The steps of the above methods are divided for clarity, and the implementation may be combined into one step or split some steps, and the steps are divided into multiple steps, so long as the same logical relationship is included, which are all within the protection scope of the present patent; it is within the scope of the patent to add insignificant modifications to the algorithms or processes or to introduce insignificant design changes to the core design without changing the algorithms or processes.

An embodiment of the present application further provides an electronic device, as shown in fig. 5, including: at least one processor 501; and a memory 502 communicatively coupled to the at least one processor 501; wherein the memory stores instructions executable by the at least one processor 501, the instructions being executable by the at least one processor 501 to enable the at least one processor 501 to perform the above-described method embodiments.

The memory 502 and the processor 501 are coupled by a bus, which may include any number of interconnected buses and bridges that couple one or more of the various circuits of the processor 501 and the memory 502 together. The bus may also connect various other circuits such as peripherals, voltage regulators, power management circuits, and the like, which are well known in the art, and therefore, will not be described any further herein. A bus interface provides an interface between the bus and the transceiver. The transceiver may be one element or a plurality of elements, such as a plurality of receivers and transmitters, providing a means for communicating with various other apparatus over a transmission medium. The data processed by the processor 501 is transmitted over a wireless medium through an antenna, which further receives the data and transmits the data to the processor 501.

The processor 501 is responsible for managing the bus and general processing and may also provide various functions including timing, peripheral interfaces, voltage regulation, power management, and other control functions. And memory 502 may be used to store data used by processor 501 in performing operations.

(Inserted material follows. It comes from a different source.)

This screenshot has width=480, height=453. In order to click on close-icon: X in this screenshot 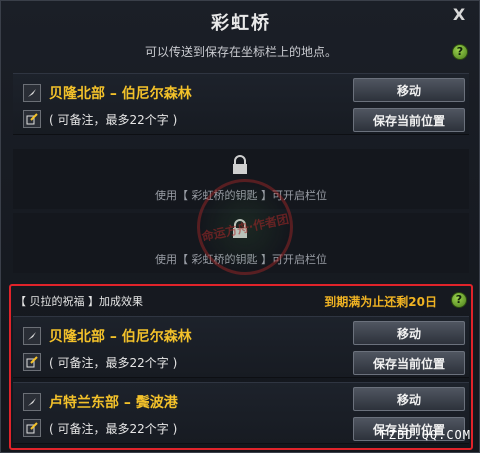, I will do `click(459, 15)`.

An embodiment of the present application further provides a computer-readable storage medium storing a computer program. The computer program realizes the above-described method embodiments when executed by a processor.

That is, as can be understood by those skilled in the art, all or part of the steps in the method for implementing the embodiments described above may be implemented by a program instructing related hardware, where the program is stored in a storage medium and includes several instructions to enable a device (which may be a single chip, a chip, or the like) or a processor (processor) to execute all or part of the steps of the method described in the embodiments of the present application. And the aforementioned storage medium includes: a U-disk, a removable hard disk, a Read-Only Memory (ROM), a Random Access Memory (RAM), a magnetic disk or an optical disk, and other various media capable of storing program codes.

It will be understood by those of ordinary skill in the art that the foregoing embodiments are specific examples for carrying out the invention, and that various changes in form and details may be made therein without departing from the spirit and scope of the invention in practice.